Nikita Kadan (°1982, KYIV) lives in Kyiv. He graduated in 2007 from the National Academy of Fine Art (Kyiv) where he studied on the department of monumental painting under professor Mykola Storozhenko. Since 2004 Nikita Kadan is a member of R.E.P. (Revolutionary experimental space) artists group.
He is co-founder (2008) and a member of HUDRADA (Artistic committee) curatorial and activist group. Kadan works with installation, graphics, painting, mural drawings, posters in the city, often in (interdisciplinary) collaboration – with architects, human rights watch activists and sociologysts.
Kadan often uses the style typical for drawings taken from Soviet medical books. They represent “bodies-objects”, “obedient bodies” from Foucault which can be corrected and improved while their faces always remain calm and quiet, slightly smiling.
The issue of torture is very important for Kadan: starting from the “direct” torture used by the Ukrainian militia (police) to the “hidden torture” such as standing all day long and selling food in the street in winter – elderly women working like this constitute a typical element of the Kiev cityscape. Architecture is another important topic of Kadan’s works in which it is treated as a discipline tool, spatial manifestation of the authority.
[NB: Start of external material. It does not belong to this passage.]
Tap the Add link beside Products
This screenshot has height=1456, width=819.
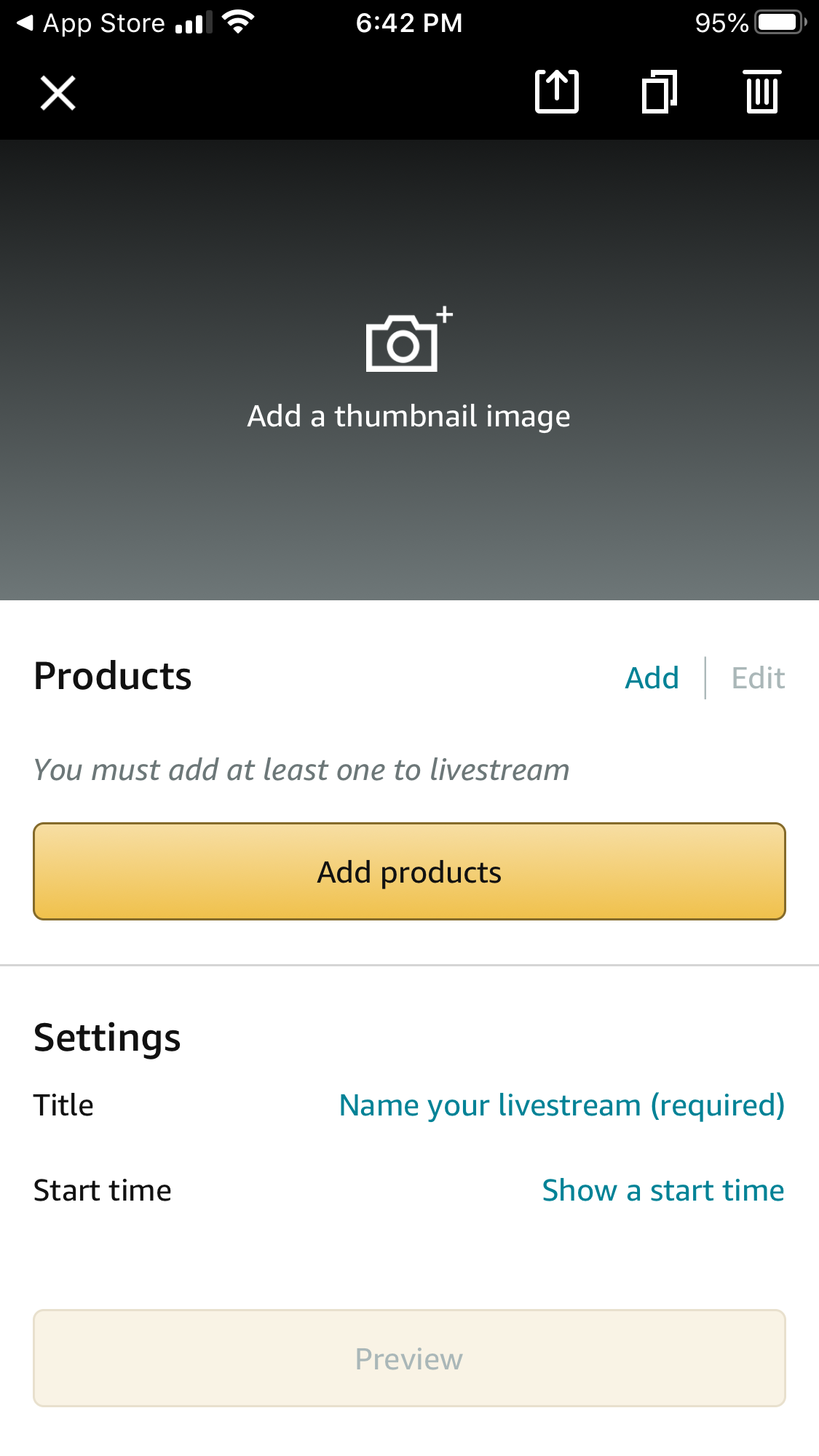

The works “Fixing” (2010) and “The Corrupted” (2012) focus on the relations between the body and the city – when certain directions of the city development turn against its inhabitants, their social relations and everyday life, as well as against the body of the individual human being. Fixing is comprised of five lightboxes with images combining medical drawings from the medical encyclopaedia of the 1950s with “supremacist” forms of architectural planning. The city plan turns into an instrument for violent fixing of the citizen’s body. “The Corrupted” constitutes a cycle of watercolour drawings combining architectural elements with human body parts. These architectural-anatomical combinations refer to the Renaissance concept of the anthropomorphic city. The work focuses on the problems of the contemporary post-communist cities in which public space suffers due to aggressive neoliberalism. “The body of the city” is cut to pieces offered for sale.
“Procedure room” (2009-2010) is a set of souvenir plates with imprinted instruction drawings of tortures used by the militia. The selection of forms and visual means is connected with the absence of any clear visual documentation of torture procedures, with their specific “invisibility”.
“Pedestal. Practice of exclusion” installation (2009-2011) consists of o huge model of pedestal and a text on the wall. This white gypsum-cardboard pedestal stands in the exhibition hall touching the ceiling, leaving no place for the monument. The space for the viewer to pass around the pedestal is narrow. White text on pale grey wall is a chronicle of a “war of the monuments” in post-Soviet Ukraine: vandalizing both Soviet and new national-patriotic monuments.
“Small house of giants” (2012) is a combined object, kind of architectural collage, which’s parts are living container for builders from 1970s and a model of facade of geometric form referring to Soviet neo-modernist architecture of the same period. “Small house of giants” is a reflection on the shifting social role of the worker within the new capitalist environment in Ukraine. On the other hand this object opens a critical discourse on the fictive heroical position that workers held in the Soviet past.